Tenancy Expiry and renewal - Some Pitfalls

On expiry of a business tenancy that qualifies for renewal rights per the Landlord and Tenant Act 1954 Part II, (“LTA54”), and where the landlord is not opposing grant of a new tenancy, it is common, when the tenant wants to renew, even if negotiations are not underway, for the tenant to request the landlord’s agreement to defer application to the court before the end date in the notice, so as to minimise costs of procedure. (Whether costs are minimised would depend on how much solicitors and/or surveyors charge for arranging deferment. When I negotiate a renewal, I arrange deferment where appropriate and rarely charge any extra; all part of the service!)

For both parties, and regardless of whether any dispute could be resolved without the court’s intervention, LTA54 procedure involves litigation, so deferment stops the court becoming involved and taking an active interest in the matter. But, whether minimising cost is a good idea in the context of the wider consequences for either or both parties is another matter entirely.

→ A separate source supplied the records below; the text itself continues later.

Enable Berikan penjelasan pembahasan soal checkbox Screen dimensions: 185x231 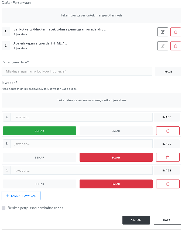click(4, 208)
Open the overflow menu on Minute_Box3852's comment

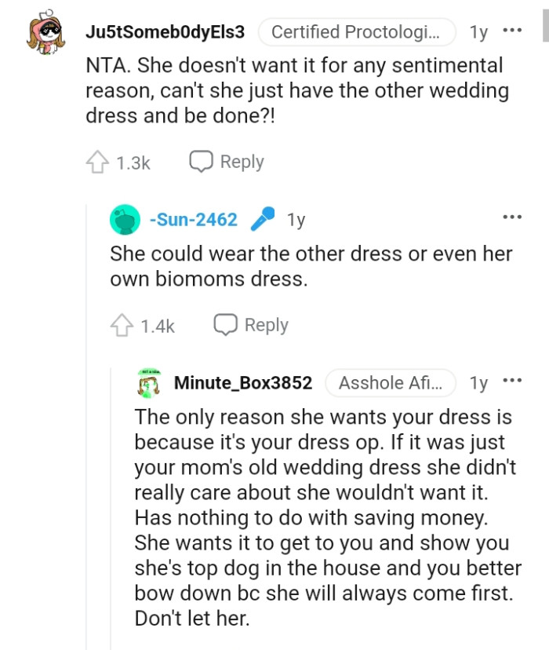pos(512,380)
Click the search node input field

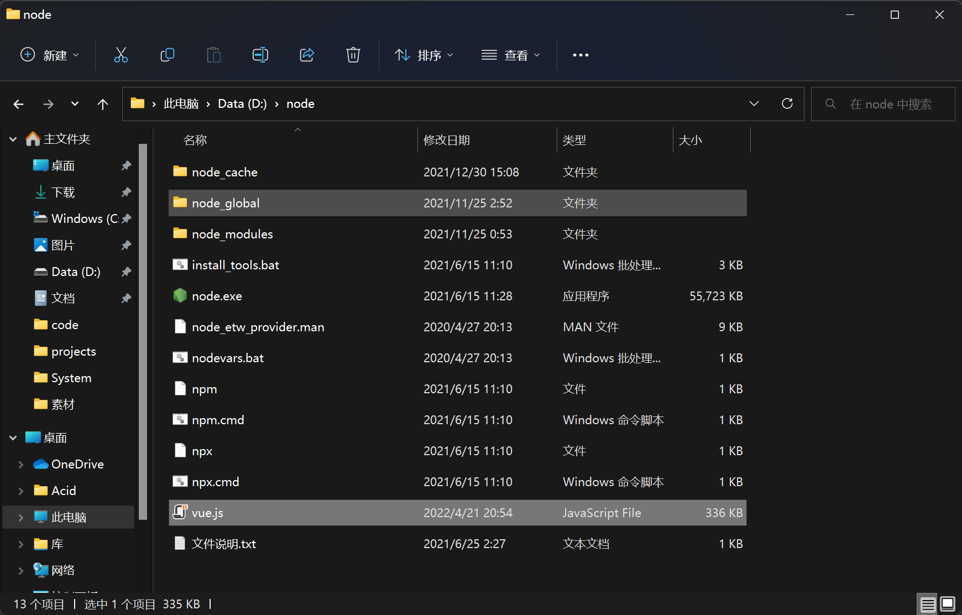pyautogui.click(x=883, y=104)
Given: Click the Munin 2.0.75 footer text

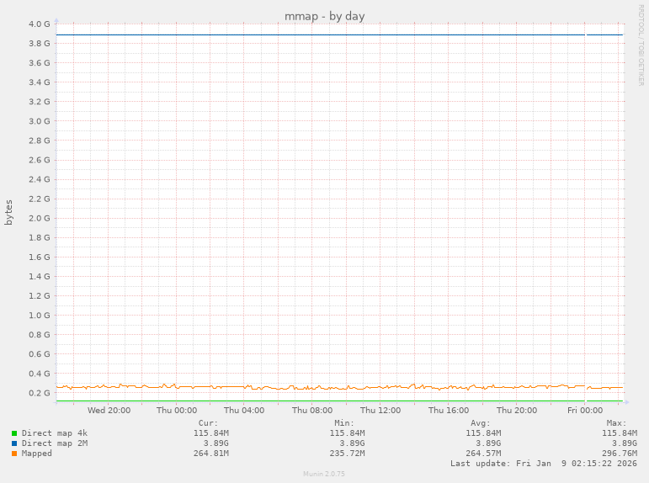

For the landlord, an advantage in refusing deferment is that it forces the tenant’s hand. A snag with having to state in the s25 notice the landlord’s proposals for the new tenancy is that the tenant can consider them in the light of what else is and becomes available in the market and bide its time. Whilst there is nothing to prevent the landlord from making the application to court, so as to accelerate the tenant’s decision, not only would that require the landlord to incur extra costs, (not something landlords are keen on), but also many landlords regard the court application as something the tenant does in the first instance. So, since the tenant is not obliged to communicate its intention whether it intends to renew before the end date in the notice, by allowing the tenant to avoid court procedures, the landlord can lose out if the tenant should for any reason decide to not renew. At least, where a tenant, after applying to court, decides not to pursue the claim, the tenant must serve notice of discontinuance of proceedings, giving at least 3 months notice to end the tenancy, and that enables the landlord to recover costs and fees in connection with the application. When the date for application is deferred, and thereafter the tenant decides to not renew, all the tenant needs do is simply not apply by the extended date; no costs payable.

Interim rent can be affected if the application per s24a were, as if often done, included in the answer to the claim, so a separate application is necessary for the landlord to recover the market rent for the period from the end date in the notice to the giving up of possession. By agreeing to defer, the landlord also loses out on the possibility of being able to capitalise on opportunities that can arise during negotiations in tandem with court proceedings. The phrase ‘going to court’, often a negotiating ploy, is not confined to making of the application or the actual hearing itself, but includes procedures. Non-compliance with case management timetables can make it possible for a tenant to lose renewal rights, despite having made the claim and protected rights by the end date in the notice. (Whether such opportunities have value depends on the market and the landlord’s strategy. In a recent matter where I was acting for the landlord, the tenant, a bank, lost renewal rights through the striking out of proceedings. My Client waived the oversight and renewed inside LTA54.)

For the tenant, deferment can create problems: application or request for further extension(s) to the date might be missed/overlooked, also it might not be possible to take advantage of post-end-date events, particularly when it is agreed that as a condition of the agreement to defer the new tenancy will start on the end date in the notice. Although interim rent could be back-dated to the earliest date the tenancy could have been brought to an end, interim rent only covers the period between expiry of the old tenancy (or date of application per s24a whichever the later) and commencement of the new term.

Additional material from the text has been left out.